■ Given problem ■
How many lines in the listing below contain the word "Instruction"? Reply with the number alone.

━━━━━━━━━━━━━━━━

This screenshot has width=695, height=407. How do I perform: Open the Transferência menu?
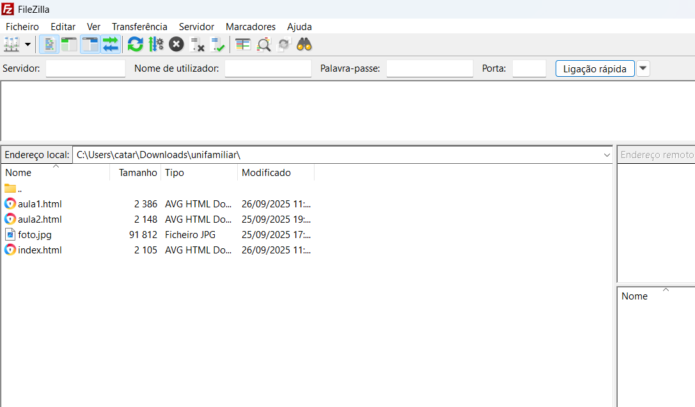(x=139, y=26)
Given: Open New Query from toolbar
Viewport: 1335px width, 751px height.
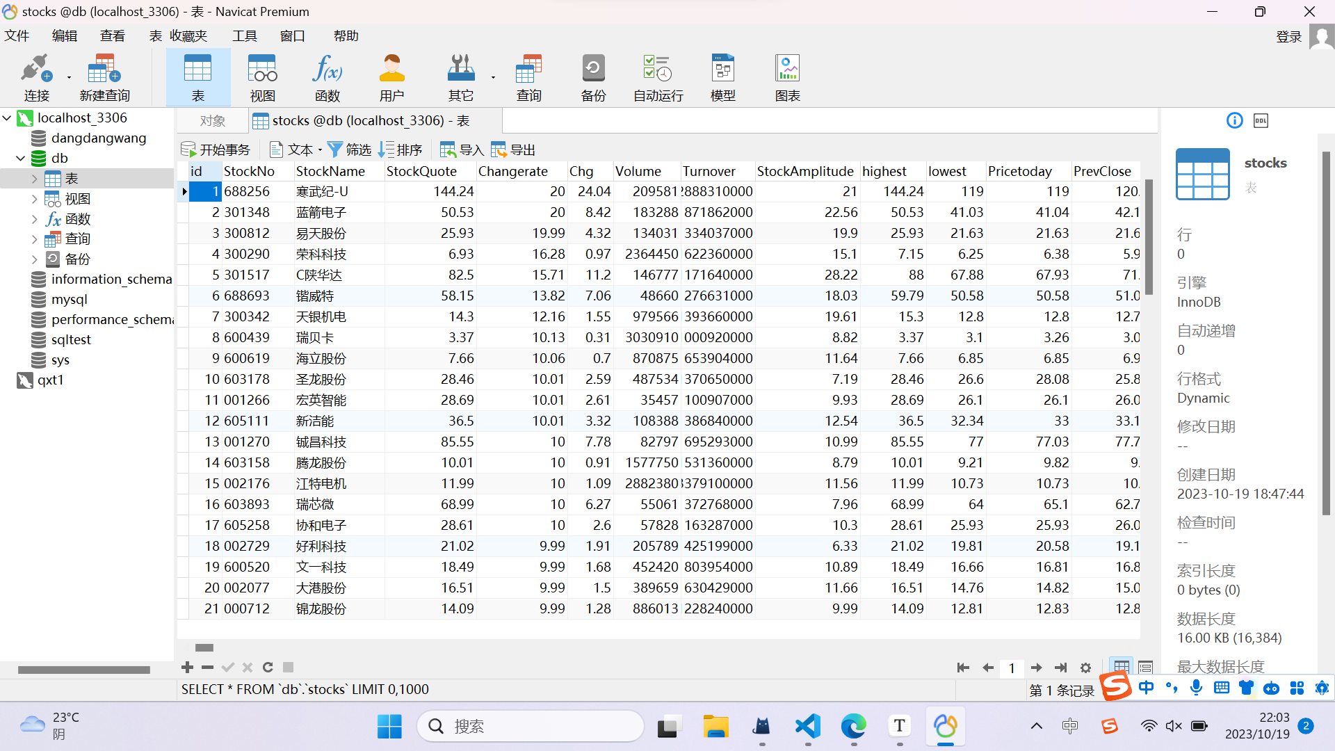Looking at the screenshot, I should [104, 70].
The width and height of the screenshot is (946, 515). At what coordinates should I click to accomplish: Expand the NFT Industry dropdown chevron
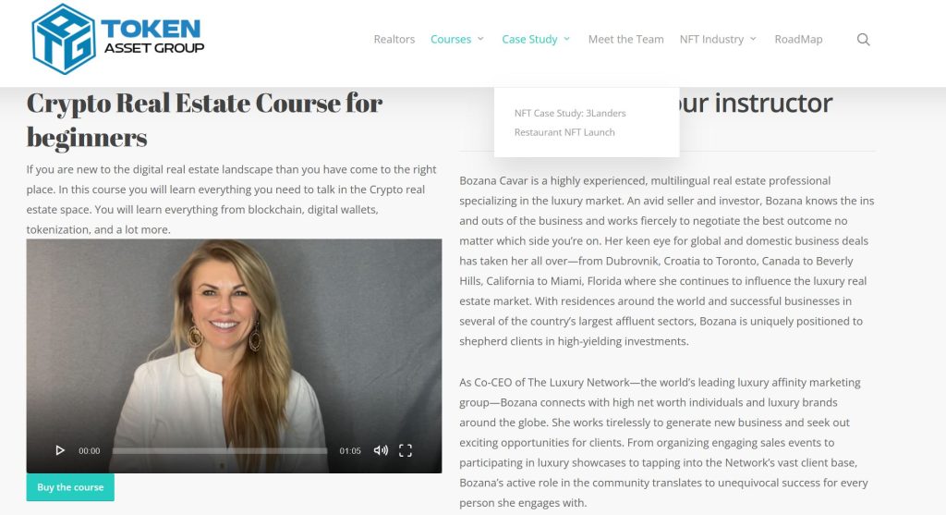tap(753, 39)
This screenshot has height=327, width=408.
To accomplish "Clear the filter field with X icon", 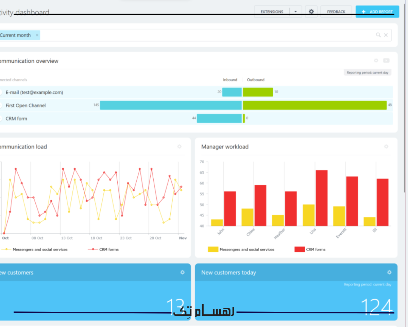I will click(x=386, y=35).
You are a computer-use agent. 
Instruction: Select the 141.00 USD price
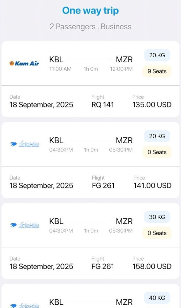(x=152, y=186)
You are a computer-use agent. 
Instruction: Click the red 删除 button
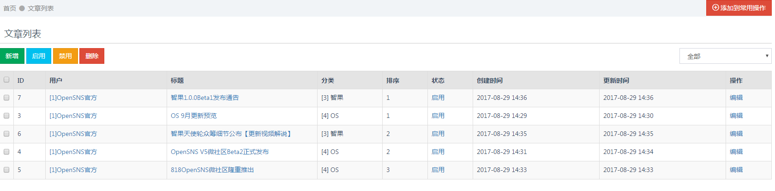tap(92, 56)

━━━━━━━━━━━━━━━━

■ Answer to the task ■
2